From New York to California, KIPP Students start the day early and upbeat.
In Harlem, by 7:35 in the morning, the first “daily” test is already underway.
The Knowledge is Power Program, KIPP for short, serves 20,000 K through 12th grade students in 82 public charter schools in 19 states and the District of Columbia.
It’s an open-lottery program, turning students from low-income communities into high achievers.
“That’s my future. In 2005 I’m going to college,” said a grade school student.
The numbers are impressive. Eighty-five percent of KIPP students who finish 8th grade also make it to college, compared to 20 percent of low-income students nationwide.
Part of KIPP’S success comes from teaching in a kid-friendly way. One of the tools, chanting, used to help students memorize tough lessons just as they memorize the lyrics to hip-hop songs.
School days are 10-hours long, with some Saturday sessions, and summer classes.
It’s helped students like 13-year old Keith Dozier; held back a grade in his old school. Now he’s on track.
“You just got to work hard. It takes no excuses. You just got to complete all of your homework and make sure that you can get it done so that you can be successful later on in life,” said Keith.

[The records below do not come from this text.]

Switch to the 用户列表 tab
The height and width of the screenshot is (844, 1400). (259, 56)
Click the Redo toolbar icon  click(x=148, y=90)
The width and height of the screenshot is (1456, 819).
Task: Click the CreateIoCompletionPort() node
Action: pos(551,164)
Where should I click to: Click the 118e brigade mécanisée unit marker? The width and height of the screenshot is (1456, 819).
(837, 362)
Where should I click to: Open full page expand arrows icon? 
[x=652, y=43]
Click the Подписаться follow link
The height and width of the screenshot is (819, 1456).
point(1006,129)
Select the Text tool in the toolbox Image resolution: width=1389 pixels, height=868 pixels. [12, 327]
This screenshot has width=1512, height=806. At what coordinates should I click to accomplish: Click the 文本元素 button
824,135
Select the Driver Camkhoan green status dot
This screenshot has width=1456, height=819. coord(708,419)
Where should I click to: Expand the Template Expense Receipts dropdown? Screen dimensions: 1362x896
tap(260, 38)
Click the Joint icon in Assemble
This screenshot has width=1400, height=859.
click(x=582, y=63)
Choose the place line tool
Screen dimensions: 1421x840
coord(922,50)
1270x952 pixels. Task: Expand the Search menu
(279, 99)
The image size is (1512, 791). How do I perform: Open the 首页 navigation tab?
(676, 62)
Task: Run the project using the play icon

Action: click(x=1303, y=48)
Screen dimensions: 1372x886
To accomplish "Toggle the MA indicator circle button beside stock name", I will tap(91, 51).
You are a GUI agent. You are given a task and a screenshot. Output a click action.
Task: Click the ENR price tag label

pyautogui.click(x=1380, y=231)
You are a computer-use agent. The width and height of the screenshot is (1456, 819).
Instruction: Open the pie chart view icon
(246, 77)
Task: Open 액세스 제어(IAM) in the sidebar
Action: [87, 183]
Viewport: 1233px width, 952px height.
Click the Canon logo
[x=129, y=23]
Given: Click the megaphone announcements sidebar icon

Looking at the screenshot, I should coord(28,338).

Critical to the formula: dedicated teachers and leaders.
“We kept after him after school. We would call his mom, we would e-mail his mom and this was consistent,” said his teacher.
In 1994 it was the hard work of two young teachers that created the program as a way to engage their 5th grade inner-city class.
“It’s all about sending a message …character and academic skills for college and for life,” said one of these teachers.
It’s also about earning rewards, like field trips to other states and colleges.
“I want to go to Harvard and I want to become a forensic scientist,” said a KIPP student.
KIPP schools: one model for opening new doors to learning, and success.